Requirement 1: In the blog post about failure, what does the website 40:20 vision offer?

Reading text:
Confidence in the Face of Failure

Got really vulnerable, y’all.

Last week, I had the fortune of meeting Christina Vuleta, founder of 40:20 vision, a website that offers advice from 40something women who have been there, to 20something women (like me) who are trying to figure it out. Christina was a panelist at a 40:20 Highwater Women panel  where she, along with some other incredibly accomplished women, offered invaluable tidbits on how to navigate this thing called life. I feel extremely lucky to have made a connection with someone so willing to pass on her experiences and help the next generation weather through the rocky 20s.

I wrote a guest post for her site about a topic I’ve been thinking a lot about lately: failure. 

Read it, but if  you’re busy here’s the Cliff’s Notes version straight from the last two sentences:

Embrace failure as relentlessly as  you pursue success. One is not better than the other, as they both simply bring us closer to the goal.      

Elusively motivational?  That’s how I like it.

Also, I haven’t said this before but to all who actually read these meanderings, thank you. I don’t get to see your faces often but simply knowing that there are faces is encouraging. It’s what keeps me typing. 🙂

Girls Talk Shop

The more often you create and share ideas, the better you get at it.

My friend Alex and I have decided to gather a few women every other week to brainstorm business plans, passion projects, and entrepreneurial ventures together. Our 20s are a critical period for growth and at a time when commitment to ideas is especially hard to find, we believe a group like this is necessary.

Requirement 2: Convert everything in the listing from the line containing "Where should I click to: Select" down to the line containing "Screen dimensions: 1568x746 tap(187, 679)" into a JSON list of strings, one string per line, leaving out blank lines.

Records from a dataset
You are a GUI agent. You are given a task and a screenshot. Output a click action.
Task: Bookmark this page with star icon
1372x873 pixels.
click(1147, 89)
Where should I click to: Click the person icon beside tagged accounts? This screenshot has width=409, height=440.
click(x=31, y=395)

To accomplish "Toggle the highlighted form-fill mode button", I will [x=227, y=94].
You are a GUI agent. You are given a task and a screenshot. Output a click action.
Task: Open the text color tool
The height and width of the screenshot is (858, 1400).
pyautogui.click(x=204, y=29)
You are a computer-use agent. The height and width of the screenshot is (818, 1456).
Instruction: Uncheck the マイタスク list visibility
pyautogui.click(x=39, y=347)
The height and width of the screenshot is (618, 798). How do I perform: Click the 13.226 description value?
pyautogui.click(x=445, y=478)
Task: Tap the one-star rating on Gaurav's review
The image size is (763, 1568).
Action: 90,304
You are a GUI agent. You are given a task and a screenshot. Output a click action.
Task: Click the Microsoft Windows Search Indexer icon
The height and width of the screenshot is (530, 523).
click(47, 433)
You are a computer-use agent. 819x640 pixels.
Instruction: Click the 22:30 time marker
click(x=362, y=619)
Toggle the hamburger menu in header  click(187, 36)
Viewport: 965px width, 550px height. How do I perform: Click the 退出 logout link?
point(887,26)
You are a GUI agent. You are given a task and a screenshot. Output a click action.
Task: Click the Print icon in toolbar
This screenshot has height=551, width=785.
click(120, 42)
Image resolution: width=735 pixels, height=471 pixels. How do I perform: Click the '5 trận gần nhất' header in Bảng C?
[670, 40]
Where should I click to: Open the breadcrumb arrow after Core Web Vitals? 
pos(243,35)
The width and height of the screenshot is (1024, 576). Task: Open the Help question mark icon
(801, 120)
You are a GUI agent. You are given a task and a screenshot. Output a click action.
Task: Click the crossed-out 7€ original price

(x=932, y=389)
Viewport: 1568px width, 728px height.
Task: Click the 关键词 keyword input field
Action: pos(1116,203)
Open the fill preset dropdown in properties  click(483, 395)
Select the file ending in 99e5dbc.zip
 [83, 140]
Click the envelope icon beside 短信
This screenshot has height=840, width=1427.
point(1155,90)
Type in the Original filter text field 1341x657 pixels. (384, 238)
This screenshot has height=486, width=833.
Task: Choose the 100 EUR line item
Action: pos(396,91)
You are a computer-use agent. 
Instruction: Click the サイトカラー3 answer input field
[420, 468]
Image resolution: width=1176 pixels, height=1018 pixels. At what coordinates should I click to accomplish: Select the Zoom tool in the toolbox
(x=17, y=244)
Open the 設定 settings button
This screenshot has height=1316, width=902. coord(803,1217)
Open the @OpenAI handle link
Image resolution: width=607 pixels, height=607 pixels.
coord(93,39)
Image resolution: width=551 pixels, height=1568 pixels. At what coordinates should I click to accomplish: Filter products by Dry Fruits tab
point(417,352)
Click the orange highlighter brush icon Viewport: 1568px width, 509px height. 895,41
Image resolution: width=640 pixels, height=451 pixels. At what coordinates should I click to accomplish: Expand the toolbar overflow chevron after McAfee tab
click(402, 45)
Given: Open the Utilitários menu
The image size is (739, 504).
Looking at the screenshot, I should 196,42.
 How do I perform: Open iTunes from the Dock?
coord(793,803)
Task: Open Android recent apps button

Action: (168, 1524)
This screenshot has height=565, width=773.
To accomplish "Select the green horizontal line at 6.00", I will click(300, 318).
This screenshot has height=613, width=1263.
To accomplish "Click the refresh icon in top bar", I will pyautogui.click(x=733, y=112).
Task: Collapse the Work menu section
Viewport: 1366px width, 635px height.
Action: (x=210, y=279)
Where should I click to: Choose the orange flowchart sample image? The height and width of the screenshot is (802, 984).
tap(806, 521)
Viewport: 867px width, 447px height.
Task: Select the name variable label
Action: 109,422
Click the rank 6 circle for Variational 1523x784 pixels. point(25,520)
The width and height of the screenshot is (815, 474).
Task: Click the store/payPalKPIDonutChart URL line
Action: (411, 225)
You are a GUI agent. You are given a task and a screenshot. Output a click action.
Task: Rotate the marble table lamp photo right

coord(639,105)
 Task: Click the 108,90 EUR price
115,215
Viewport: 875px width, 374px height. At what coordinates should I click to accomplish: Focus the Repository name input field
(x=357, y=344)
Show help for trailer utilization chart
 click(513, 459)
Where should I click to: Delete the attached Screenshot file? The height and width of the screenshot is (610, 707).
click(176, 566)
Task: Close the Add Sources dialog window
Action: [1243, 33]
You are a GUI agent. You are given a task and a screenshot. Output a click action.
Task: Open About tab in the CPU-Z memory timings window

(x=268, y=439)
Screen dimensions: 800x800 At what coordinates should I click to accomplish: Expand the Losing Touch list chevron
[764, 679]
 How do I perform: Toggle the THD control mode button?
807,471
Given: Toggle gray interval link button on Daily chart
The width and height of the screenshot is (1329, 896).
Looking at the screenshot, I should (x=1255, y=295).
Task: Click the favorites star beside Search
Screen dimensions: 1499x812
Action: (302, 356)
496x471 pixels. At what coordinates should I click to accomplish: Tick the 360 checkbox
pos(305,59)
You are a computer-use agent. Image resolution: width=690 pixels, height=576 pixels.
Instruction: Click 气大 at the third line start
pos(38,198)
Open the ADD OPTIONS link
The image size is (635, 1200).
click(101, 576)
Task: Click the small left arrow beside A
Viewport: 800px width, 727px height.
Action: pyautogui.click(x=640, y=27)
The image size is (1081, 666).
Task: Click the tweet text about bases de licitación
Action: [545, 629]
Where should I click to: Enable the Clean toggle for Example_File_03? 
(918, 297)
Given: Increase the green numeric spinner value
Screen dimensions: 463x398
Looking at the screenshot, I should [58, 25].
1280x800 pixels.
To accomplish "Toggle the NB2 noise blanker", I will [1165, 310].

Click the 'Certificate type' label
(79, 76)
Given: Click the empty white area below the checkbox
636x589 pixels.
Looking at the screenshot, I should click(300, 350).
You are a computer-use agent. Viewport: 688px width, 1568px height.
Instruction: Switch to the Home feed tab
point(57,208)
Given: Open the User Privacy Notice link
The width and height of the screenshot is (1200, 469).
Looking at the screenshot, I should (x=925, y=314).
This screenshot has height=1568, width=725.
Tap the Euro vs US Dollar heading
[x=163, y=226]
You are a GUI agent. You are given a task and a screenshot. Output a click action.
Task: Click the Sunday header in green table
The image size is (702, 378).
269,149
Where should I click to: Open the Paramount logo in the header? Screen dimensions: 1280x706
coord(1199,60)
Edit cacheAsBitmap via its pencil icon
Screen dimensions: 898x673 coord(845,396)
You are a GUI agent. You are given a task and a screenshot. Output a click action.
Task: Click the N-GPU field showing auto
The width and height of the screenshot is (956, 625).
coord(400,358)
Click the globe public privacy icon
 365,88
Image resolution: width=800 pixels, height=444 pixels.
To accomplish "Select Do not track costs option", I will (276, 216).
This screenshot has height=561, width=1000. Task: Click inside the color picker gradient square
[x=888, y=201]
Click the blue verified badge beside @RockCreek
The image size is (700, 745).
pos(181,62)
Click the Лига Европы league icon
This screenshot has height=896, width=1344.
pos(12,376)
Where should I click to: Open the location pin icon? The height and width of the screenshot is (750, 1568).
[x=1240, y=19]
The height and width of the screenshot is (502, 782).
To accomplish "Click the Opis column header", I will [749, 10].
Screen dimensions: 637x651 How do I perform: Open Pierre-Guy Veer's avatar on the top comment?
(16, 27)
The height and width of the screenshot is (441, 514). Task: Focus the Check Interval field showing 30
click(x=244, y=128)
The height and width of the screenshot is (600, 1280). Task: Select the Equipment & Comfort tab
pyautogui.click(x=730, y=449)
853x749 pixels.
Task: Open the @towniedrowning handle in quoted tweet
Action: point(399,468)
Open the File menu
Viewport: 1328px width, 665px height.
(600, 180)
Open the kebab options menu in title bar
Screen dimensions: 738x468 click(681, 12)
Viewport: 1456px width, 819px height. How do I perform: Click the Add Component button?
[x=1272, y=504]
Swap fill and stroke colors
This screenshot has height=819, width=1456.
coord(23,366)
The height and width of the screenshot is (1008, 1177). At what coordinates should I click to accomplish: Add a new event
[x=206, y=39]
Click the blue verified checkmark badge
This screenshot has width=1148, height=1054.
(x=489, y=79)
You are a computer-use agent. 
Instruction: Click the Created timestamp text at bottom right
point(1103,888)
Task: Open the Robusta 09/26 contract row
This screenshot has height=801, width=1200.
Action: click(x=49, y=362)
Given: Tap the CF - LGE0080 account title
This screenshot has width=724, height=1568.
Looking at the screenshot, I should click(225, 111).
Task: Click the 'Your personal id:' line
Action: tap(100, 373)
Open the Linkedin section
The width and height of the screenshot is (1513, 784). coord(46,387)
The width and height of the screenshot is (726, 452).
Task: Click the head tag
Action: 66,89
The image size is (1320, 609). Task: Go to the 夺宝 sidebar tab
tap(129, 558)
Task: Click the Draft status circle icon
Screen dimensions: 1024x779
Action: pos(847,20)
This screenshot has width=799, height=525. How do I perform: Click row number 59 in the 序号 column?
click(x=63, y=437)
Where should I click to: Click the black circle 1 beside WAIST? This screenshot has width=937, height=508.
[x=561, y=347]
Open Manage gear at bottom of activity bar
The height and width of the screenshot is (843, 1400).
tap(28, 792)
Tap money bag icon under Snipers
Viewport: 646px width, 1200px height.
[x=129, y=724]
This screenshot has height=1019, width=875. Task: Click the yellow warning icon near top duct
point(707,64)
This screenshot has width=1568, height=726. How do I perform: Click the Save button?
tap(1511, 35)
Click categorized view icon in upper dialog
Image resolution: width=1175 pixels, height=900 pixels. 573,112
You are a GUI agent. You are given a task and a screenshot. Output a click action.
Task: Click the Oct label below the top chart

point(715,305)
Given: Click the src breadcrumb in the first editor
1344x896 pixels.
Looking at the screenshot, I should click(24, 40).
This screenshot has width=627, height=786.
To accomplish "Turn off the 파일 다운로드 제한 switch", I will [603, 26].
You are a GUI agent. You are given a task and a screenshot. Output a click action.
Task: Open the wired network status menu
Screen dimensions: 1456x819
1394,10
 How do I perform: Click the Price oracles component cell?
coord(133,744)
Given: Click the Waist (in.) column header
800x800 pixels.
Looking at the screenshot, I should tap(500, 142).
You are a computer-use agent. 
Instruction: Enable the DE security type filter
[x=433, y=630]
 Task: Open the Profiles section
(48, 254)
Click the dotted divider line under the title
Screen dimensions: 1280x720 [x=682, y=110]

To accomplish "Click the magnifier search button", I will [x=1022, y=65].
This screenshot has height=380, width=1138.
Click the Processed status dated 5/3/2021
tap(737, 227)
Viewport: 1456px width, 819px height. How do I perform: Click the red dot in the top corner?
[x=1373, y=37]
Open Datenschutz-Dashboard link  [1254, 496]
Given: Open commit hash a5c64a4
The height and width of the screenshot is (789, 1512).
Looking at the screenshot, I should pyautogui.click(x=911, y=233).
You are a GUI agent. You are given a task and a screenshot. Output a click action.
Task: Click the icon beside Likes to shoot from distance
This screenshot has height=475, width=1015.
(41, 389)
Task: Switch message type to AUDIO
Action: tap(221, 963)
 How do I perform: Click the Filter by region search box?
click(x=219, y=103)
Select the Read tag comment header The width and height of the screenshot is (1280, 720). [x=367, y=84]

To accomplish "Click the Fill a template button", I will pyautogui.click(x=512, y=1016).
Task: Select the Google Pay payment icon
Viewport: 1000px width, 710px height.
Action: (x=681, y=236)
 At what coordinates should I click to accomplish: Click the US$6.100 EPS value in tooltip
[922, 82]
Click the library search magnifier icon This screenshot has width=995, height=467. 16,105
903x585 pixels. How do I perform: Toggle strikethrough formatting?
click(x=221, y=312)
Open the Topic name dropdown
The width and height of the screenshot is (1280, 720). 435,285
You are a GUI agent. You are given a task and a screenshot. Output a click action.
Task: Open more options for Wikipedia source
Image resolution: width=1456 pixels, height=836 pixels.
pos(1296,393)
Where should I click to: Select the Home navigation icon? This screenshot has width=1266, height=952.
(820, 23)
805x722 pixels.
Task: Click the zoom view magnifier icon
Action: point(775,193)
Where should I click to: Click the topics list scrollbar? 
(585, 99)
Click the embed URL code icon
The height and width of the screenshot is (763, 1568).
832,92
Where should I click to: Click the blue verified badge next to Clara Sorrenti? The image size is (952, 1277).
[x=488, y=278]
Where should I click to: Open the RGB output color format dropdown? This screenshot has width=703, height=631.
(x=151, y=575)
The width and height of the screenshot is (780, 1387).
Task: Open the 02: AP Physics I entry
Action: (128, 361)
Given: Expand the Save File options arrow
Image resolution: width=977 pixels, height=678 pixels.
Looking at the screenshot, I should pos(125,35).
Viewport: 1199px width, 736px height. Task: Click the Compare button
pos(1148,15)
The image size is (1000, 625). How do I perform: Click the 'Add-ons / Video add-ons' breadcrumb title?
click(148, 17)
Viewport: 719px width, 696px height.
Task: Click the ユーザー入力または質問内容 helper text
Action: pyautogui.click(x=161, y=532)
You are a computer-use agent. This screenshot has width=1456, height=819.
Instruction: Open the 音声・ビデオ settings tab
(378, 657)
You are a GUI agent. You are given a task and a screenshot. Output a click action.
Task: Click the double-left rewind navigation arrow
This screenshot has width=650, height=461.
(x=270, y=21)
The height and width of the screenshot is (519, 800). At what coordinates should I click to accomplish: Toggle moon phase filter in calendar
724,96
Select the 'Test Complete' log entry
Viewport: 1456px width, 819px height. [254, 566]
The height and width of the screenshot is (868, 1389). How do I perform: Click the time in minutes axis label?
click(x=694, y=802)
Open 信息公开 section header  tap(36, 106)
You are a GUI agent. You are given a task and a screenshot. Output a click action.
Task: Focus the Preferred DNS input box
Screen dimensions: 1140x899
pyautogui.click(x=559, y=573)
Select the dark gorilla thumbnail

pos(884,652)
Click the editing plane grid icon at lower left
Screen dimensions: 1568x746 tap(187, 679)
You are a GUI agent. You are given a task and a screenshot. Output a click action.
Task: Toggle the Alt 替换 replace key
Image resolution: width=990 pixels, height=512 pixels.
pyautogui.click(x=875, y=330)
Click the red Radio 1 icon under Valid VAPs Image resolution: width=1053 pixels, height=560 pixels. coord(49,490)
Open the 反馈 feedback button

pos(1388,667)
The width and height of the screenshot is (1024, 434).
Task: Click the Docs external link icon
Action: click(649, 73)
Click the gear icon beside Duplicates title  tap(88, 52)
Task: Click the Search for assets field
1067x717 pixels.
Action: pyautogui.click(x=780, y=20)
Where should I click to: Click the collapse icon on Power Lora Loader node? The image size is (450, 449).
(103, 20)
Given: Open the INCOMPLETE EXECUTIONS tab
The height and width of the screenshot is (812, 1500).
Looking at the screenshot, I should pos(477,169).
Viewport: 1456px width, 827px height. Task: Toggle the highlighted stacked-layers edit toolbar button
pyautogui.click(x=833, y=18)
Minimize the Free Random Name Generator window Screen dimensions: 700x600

Task result 1: It offers advice from 40something women who have been there to 20something women who are trying to figure it out.

Task result 2:
[
  "Where should I click to: Select the Home navigation icon? This screenshot has width=1266, height=952.",
  "(820, 23)",
  "805x722 pixels.",
  "Task: Click the zoom view magnifier icon",
  "Action: point(775,193)",
  "Where should I click to: Click the topics list scrollbar? ",
  "(585, 99)",
  "Click the embed URL code icon",
  "The height and width of the screenshot is (763, 1568).",
  "832,92",
  "Where should I click to: Click the blue verified badge next to Clara Sorrenti? The image size is (952, 1277).",
  "[x=488, y=278]",
  "Where should I click to: Open the RGB output color format dropdown? This screenshot has width=703, height=631.",
  "(x=151, y=575)",
  "The width and height of the screenshot is (780, 1387).",
  "Task: Open the 02: AP Physics I entry",
  "Action: (128, 361)",
  "Given: Expand the Save File options arrow",
  "Image resolution: width=977 pixels, height=678 pixels.",
  "Looking at the screenshot, I should pos(125,35).",
  "Viewport: 1199px width, 736px height. Task: Click the Compare button",
  "pos(1148,15)",
  "The image size is (1000, 625). How do I perform: Click the 'Add-ons / Video add-ons' breadcrumb title?",
  "click(148, 17)",
  "Viewport: 719px width, 696px height.",
  "Task: Click the ユーザー入力または質問内容 helper text",
  "Action: pyautogui.click(x=161, y=532)",
  "You are a computer-use agent. This screenshot has width=1456, height=819.",
  "Instruction: Open the 音声・ビデオ settings tab",
  "(378, 657)",
  "You are a GUI agent. You are given a task and a screenshot. Output a click action.",
  "Task: Click the double-left rewind navigation arrow",
  "This screenshot has width=650, height=461.",
  "(x=270, y=21)",
  "The height and width of the screenshot is (519, 800). At what coordinates should I click to accomplish: Toggle moon phase filter in calendar",
  "724,96",
  "Select the 'Test Complete' log entry",
  "Viewport: 1456px width, 819px height. [254, 566]",
  "The height and width of the screenshot is (868, 1389). How do I perform: Click the time in minutes axis label?",
  "click(x=694, y=802)",
  "Open 信息公开 section header  tap(36, 106)",
  "You are a GUI agent. You are given a task and a screenshot. Output a click action.",
  "Task: Focus the Preferred DNS input box",
  "Screen dimensions: 1140x899",
  "pyautogui.click(x=559, y=573)",
  "Select the dark gorilla thumbnail",
  "pos(884,652)",
  "Click the editing plane grid icon at lower left",
  "Screen dimensions: 1568x746 tap(187, 679)"
]